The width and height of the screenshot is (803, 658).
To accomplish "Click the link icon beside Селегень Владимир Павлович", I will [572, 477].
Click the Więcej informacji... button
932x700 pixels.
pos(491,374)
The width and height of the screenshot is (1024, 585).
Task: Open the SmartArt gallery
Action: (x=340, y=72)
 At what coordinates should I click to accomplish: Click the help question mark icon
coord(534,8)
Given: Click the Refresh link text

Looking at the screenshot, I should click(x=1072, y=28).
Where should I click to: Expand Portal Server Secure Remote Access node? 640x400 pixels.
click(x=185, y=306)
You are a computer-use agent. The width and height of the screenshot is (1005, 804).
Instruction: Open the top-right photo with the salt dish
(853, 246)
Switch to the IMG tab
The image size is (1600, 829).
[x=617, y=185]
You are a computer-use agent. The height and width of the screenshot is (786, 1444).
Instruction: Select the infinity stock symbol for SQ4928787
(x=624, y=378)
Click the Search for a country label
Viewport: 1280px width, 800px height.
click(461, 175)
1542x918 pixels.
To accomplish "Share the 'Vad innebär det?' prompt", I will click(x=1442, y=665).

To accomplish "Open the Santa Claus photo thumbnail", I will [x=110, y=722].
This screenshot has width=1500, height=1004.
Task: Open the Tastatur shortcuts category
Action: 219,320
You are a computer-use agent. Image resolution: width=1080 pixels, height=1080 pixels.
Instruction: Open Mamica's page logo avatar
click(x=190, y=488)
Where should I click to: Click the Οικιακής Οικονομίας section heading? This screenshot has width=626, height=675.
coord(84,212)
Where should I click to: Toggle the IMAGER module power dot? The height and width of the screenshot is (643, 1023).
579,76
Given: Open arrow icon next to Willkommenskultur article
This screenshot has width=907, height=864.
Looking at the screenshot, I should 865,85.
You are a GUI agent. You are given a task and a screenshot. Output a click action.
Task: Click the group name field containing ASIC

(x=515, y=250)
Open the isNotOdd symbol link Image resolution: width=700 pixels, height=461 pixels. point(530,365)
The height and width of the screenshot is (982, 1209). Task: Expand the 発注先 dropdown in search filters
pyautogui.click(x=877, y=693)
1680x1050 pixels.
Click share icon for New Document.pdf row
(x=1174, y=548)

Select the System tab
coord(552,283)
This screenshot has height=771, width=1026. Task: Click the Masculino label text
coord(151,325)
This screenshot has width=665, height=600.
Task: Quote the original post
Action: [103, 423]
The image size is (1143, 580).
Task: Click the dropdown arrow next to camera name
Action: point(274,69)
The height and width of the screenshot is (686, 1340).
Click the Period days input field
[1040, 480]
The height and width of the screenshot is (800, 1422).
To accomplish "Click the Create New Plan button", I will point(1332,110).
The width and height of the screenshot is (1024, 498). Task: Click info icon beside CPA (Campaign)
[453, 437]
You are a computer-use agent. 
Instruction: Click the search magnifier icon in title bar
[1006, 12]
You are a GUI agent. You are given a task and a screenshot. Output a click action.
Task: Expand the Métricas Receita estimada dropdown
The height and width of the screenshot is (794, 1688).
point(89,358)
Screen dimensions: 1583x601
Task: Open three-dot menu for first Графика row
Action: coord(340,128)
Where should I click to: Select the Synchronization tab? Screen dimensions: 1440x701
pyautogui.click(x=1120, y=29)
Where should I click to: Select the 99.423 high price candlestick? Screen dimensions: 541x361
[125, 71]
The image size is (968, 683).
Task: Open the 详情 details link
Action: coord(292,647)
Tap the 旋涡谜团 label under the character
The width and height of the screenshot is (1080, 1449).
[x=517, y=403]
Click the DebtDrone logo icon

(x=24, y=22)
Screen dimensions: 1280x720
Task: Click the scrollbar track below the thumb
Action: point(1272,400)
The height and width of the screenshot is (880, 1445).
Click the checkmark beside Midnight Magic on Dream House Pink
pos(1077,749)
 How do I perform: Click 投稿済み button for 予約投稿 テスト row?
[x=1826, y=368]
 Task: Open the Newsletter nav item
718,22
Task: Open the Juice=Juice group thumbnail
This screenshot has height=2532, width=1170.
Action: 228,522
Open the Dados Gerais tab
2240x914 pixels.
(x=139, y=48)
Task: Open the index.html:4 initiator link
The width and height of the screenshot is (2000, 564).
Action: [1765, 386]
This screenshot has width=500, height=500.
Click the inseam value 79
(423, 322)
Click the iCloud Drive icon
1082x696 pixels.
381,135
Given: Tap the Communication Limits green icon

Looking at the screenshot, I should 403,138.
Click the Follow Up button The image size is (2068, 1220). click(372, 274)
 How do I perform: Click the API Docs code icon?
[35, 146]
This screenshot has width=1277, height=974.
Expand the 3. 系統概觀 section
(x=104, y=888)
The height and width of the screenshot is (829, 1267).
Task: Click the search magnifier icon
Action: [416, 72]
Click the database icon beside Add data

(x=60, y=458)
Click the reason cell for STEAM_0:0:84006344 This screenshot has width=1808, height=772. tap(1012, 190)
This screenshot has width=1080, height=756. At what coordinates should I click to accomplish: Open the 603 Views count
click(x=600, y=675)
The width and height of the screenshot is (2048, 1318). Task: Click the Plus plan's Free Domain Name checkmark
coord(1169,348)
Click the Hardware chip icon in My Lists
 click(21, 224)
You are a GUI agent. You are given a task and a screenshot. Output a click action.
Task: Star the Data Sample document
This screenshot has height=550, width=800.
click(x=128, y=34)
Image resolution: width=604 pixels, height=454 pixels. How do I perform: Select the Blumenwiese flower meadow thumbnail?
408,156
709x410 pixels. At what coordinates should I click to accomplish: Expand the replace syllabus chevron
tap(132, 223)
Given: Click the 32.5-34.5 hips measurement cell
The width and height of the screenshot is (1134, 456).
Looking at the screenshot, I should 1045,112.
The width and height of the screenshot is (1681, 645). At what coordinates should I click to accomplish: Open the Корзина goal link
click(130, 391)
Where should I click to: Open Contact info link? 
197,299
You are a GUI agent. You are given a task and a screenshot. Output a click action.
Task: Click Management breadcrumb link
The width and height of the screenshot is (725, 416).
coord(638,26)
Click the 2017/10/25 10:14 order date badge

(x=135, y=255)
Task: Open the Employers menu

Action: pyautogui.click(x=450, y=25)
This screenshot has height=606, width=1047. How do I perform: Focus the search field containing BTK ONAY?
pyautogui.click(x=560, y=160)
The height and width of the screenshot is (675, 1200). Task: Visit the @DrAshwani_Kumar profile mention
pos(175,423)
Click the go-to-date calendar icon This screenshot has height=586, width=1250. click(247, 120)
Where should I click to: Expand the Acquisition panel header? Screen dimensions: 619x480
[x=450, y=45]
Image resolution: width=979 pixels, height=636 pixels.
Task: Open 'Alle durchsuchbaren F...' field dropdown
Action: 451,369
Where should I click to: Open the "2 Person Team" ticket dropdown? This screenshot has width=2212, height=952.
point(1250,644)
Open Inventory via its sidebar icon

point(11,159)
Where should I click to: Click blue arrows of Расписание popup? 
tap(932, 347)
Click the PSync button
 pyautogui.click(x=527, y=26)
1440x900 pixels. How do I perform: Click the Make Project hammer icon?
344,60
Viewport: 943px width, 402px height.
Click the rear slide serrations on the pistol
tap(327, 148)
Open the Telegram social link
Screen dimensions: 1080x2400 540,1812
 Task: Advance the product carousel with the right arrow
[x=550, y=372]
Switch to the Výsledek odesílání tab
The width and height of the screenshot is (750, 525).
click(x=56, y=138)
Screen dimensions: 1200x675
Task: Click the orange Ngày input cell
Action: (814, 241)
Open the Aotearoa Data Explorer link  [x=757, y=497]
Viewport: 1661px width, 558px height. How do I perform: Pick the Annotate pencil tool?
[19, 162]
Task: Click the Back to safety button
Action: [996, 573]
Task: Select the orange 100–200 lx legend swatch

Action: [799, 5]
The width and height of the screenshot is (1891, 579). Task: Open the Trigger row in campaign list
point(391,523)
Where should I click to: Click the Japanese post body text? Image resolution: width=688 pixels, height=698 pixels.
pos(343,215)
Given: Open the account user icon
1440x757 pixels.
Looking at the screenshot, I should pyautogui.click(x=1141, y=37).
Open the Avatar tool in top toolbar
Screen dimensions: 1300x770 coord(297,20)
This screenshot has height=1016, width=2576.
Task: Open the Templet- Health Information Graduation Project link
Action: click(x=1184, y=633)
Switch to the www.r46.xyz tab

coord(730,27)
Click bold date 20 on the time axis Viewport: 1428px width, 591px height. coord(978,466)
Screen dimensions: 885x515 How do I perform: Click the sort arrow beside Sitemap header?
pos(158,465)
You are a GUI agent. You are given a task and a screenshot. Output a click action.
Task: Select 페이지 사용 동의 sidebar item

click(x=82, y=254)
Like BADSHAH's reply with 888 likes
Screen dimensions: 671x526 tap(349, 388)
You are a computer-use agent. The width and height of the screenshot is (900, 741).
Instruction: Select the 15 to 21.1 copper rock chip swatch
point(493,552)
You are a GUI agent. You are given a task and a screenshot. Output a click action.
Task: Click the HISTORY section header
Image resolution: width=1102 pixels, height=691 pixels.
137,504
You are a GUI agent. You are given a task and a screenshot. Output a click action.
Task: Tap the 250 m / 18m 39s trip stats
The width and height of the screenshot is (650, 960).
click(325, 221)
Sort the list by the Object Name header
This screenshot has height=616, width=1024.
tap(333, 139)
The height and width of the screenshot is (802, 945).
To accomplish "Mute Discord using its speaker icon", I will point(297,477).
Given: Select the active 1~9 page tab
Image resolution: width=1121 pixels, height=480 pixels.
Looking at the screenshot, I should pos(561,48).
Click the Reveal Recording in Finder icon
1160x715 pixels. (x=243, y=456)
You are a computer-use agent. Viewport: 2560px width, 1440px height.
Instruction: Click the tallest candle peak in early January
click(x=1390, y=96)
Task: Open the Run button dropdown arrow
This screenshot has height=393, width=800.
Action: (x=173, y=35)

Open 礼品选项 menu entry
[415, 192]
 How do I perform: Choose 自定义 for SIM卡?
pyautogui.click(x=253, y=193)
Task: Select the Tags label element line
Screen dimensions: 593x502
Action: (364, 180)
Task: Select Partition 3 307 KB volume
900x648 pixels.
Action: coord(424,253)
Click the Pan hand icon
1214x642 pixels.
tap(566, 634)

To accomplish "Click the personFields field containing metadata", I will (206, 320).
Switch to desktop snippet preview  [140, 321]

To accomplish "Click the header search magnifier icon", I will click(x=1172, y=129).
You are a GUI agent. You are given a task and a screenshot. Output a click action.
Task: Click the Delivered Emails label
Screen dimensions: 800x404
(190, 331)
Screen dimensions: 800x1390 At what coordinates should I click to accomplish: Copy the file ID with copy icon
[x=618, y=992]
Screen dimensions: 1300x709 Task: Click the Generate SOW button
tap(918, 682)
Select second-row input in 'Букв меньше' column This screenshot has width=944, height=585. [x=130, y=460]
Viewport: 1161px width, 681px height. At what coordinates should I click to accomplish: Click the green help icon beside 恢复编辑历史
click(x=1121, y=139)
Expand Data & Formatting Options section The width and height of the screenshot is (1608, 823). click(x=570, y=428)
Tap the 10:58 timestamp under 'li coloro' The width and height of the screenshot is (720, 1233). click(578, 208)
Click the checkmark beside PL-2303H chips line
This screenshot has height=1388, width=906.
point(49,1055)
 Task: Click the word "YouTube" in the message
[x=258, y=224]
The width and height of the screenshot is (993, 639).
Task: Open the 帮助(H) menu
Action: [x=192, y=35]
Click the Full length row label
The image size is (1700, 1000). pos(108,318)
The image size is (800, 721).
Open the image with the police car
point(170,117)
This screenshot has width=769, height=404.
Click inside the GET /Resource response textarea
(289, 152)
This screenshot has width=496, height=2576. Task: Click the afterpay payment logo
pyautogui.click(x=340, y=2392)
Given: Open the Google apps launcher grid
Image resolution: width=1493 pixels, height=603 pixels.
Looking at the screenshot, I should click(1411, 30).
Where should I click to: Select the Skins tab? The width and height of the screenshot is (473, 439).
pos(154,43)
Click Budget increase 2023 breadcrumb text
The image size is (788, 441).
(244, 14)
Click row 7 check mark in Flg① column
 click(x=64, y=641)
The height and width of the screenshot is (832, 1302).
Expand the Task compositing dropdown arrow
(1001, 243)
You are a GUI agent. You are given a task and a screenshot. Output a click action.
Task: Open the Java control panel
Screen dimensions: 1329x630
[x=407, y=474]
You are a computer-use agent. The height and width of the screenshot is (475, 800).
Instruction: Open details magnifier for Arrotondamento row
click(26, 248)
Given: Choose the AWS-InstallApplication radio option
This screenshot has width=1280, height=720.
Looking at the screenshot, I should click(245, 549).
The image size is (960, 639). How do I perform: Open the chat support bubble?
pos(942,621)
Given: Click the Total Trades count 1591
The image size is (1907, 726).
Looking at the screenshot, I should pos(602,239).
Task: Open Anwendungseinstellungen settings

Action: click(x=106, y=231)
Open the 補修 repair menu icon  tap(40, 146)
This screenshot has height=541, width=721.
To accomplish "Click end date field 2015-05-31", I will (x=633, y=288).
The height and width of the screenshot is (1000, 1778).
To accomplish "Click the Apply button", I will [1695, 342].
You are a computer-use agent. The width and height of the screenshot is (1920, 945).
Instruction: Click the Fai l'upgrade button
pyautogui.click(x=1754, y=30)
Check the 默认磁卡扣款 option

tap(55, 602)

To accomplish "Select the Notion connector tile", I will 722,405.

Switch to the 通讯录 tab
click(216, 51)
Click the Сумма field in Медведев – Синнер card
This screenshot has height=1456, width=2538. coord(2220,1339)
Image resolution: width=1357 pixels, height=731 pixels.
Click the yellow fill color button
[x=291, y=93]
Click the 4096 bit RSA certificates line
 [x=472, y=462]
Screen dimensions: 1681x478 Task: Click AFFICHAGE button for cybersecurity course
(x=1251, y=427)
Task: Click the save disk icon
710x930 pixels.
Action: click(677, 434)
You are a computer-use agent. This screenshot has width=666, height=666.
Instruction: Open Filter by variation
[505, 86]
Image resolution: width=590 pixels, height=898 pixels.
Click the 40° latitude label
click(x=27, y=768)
******************************
- **Try it**
How many lines of the listing include the string "breadcrumb"? Answer with the number alone.

- **Task solution**
2